*Data for this task*:

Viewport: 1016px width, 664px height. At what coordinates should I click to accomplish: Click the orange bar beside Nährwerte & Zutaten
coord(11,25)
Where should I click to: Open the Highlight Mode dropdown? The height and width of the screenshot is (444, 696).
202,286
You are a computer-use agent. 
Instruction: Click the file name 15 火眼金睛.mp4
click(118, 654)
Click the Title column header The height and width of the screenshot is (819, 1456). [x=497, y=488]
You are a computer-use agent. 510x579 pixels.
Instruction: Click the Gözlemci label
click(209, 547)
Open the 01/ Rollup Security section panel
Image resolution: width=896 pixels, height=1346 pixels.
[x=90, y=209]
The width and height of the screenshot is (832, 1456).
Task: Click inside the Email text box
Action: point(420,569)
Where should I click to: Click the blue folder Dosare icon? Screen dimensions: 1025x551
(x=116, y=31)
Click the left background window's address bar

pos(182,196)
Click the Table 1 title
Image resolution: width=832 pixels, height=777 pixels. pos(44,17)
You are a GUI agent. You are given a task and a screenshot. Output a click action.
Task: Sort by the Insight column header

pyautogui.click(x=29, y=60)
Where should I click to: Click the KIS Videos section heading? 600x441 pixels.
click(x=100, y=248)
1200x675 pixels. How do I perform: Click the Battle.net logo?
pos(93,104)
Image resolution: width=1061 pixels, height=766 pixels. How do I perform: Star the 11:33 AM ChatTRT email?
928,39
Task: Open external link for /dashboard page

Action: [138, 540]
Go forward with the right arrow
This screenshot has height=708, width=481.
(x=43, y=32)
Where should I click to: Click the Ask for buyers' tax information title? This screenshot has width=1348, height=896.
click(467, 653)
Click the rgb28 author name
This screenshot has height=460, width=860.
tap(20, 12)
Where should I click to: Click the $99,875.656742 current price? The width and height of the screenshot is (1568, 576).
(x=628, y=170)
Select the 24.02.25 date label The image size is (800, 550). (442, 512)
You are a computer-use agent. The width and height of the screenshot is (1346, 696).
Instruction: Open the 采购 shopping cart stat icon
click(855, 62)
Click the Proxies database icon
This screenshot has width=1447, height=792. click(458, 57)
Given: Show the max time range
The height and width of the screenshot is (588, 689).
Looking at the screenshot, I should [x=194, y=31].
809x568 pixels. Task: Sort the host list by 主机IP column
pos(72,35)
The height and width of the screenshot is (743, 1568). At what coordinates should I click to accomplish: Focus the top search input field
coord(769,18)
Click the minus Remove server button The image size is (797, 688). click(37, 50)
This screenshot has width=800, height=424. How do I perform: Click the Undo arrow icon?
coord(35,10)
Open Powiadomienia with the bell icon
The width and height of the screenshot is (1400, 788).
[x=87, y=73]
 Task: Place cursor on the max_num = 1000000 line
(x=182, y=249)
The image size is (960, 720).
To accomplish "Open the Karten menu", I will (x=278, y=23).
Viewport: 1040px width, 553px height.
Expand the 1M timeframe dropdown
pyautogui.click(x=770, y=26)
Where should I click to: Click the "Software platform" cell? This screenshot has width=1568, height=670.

*How to complete this task*: From the line with "Task: Place cursor" to the final line of the listing, write out each line unchanged. Add nothing.

*Answer to the problem*:
 Task: Place cursor on the max_num = 1000000 line
(x=182, y=249)
The image size is (960, 720).
To accomplish "Open the Karten menu", I will (x=278, y=23).
Viewport: 1040px width, 553px height.
Expand the 1M timeframe dropdown
pyautogui.click(x=770, y=26)
Where should I click to: Click the "Software platform" cell? This screenshot has width=1568, height=670.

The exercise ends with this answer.